Yesterday, IBM announced its third quarter 2009 financial results. On his call with Wall Street analysts, Mark Loughridge, IBM senior vice president and chief financial officer, discussed business analytics as one of IBM's primary investment areas, and IBM's Software unit which contributed almost one-third to IBM's gross margin improvement.

Since 2005, IBM has invested $12 billion in strategic acquisitions and organic innovation to build its business analytics capabilities, assembled 4,000 consultants with industry expertise to help clients use business analytics aligned to their specific business needs and opened six analytics centers dedicated to clients worldwide to help them take advantage of industry-specific expertise from IBM.

Most recently, earlier this month IBM announced a new advanced analytics center in New York City with 450 consultants and researchers.

But why the focus on analytics?

Advanced analytics of Software and Services allow customers that generate enormous amounts of data to predict trends, optimize their operations and create new sources of revenue. Much is this demand is also being created by the stimulus investment on electronic medical records, better government services to its citizens, need for accountability and transparency in government spending, and fraud detection.

For example, one key issue clients are facing today, whether its business or government organizations, is managing the "data glut." One in three business leaders frequently make critical decisions without the information they need. IBM's approach to analytics is moving beyond just the statistical data, but really offering clients the technology they can use to make critical information available for frontline employees within an organization, and not just the programmers and IT analysts. It's almost like "democratization of data" making it available to regular employees who can impact the bottom line of a business based on the decisions they make each minute.

This kind of change is transformative and it impacts our lives in new ways. For example, law enforcement officials from Edmonton Police in Western Canada use analytics to help their own real-life crime fighters’ better surface leads, more effectively deploy policing resources and ultimately improve police and public safety and reduce crime rates.

Analytics is a key part of IBM's strategy of moving to higher value capabilities for our clients.

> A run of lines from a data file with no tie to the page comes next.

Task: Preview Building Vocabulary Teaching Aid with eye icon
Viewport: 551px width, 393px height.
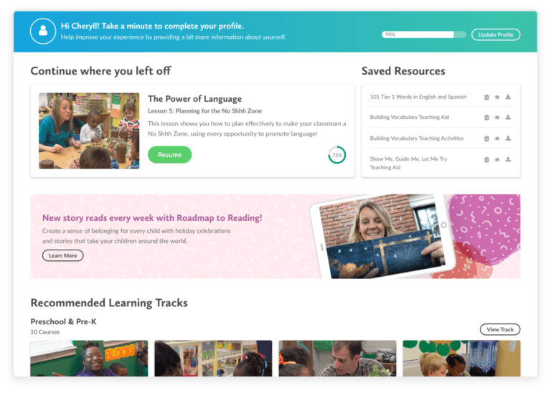Action: coord(497,118)
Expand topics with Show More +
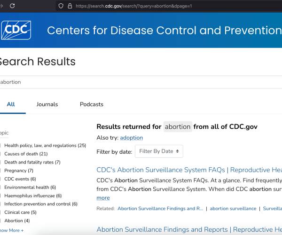This screenshot has width=282, height=235. point(11,230)
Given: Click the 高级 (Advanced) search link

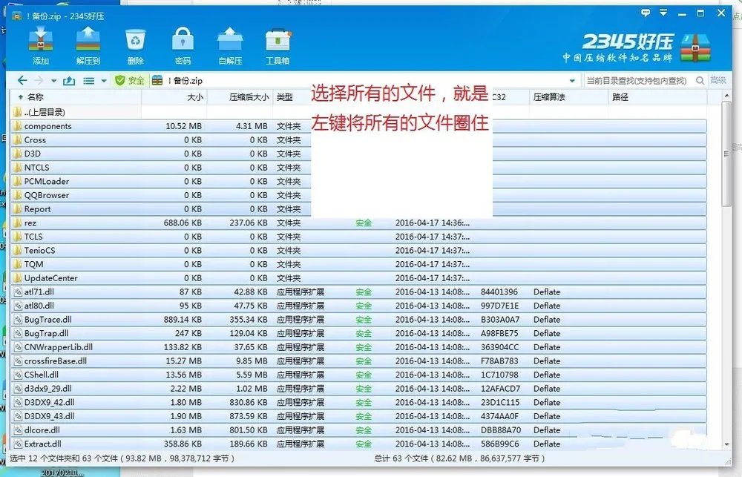Looking at the screenshot, I should (x=718, y=80).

As we've discussed before on this blog, the transformation of IBM's business positions IBM for the future with a much better business profile and a more competitive cost structure.

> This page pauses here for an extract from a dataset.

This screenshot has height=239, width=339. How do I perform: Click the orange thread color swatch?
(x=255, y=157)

Wednesday, October 7, 2009

Smarter healthcare with Radiology Theatre

Check out the Smarter Planet blog and related video which discusses an interesting use of technology to improve patient care at Boston's Brigham and Women's Hospital.


At Brigham and Women’s Hospital, medical experts are using a “Radiology Theatre” to “make rounds” on a patient — no matter where the doctors are located. Using the Radiology Theater, teams of medical experts can simultaneously discuss and review patients’ MRI, CT scans and other medical test data using a Web browser.


IBM's Blue Spruce is the technical foundation of Radiology Theater. IBM researchers have combined different Web components -- data mashups, high-definition video, audio and graphics -- all on the same browser page allowing multiple users to "cobrowse" or interact with these components in real-time and see each others' changes. All of the components are live and all participants can cause change that will be propagated in a secure manner.


With the infusion of tens of billions of dollars in stimulus funds devoted to health IT, projects like this are the tip of the iceberg in terms of how technology can improve patient care.